The Making of Contemporary Embroidery – Origins and
Embroidery as an art form constitutes the decorating of materials such as fabric through a process using a needle and thread or yarn. Other adornments can be included in embroidery in order to further develop the aesthetic design and material feel of the completed works, these can include, beads, sequins, pearls, glass and a whole Stickerei Vorlagen, host of other materials.

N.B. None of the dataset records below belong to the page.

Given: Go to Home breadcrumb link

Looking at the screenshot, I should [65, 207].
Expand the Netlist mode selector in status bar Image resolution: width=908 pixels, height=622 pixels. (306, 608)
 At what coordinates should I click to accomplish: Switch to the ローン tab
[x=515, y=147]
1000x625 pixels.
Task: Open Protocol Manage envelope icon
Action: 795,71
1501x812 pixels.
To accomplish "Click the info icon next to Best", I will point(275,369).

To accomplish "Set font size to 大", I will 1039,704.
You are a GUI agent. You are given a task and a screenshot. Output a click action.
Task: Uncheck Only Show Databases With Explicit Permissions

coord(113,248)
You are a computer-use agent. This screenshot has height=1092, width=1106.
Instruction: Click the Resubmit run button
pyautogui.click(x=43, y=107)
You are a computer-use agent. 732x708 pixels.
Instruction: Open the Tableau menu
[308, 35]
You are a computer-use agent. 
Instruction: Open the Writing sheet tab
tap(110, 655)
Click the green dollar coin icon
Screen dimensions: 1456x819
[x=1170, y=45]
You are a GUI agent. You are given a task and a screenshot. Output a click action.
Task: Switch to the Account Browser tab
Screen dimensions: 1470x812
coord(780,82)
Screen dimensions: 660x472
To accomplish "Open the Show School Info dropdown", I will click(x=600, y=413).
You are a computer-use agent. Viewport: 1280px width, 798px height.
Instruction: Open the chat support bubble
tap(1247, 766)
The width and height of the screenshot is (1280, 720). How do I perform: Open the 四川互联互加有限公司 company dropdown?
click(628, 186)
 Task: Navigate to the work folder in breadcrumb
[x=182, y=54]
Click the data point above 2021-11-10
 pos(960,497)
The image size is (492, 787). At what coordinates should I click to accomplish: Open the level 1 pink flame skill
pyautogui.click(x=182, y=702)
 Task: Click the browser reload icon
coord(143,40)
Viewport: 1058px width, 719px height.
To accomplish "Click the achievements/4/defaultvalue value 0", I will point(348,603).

The art of embroidery has dated back throughout history, with notable works of embroidery prominent throughout disparate geographical and cultural locations. Embroidery can be found throughout the ages from countries like Ancient Egypt, Palestine, India, China, Persia and England to name but a few. Famous works of embroidery include the luxurious 231 foot Bayeux Tapestry which depicts scenes and battles from the 1066 Battle of Hastings, where the Norman army famously conquered the English army, culminating in the killing of Harold II purportedly with an arrow through his eye.
During the industrial revolution the mechanisation of embroidery took a dramatic advancement with inventions such as that of John Kay’s 1733 invention the ‘Flying Shuttle’. This revolution in embroidery led to the eventual development of sewing machines in the 1860s and manual hand looms in the 1870s.
Contemporary embroidery has moved on dramatically since its formative years. The emergence of machine embroidery using digitised patterns created using embroidery software has led to the possibility of a huge mass market in embroidery, typified by the prevalence of embroidered logos and monograms on uniforms and clothing. Nowadays computerised designs have enabled machines to stitch mass produced bespoke embroidery designs on numerous different fabrics.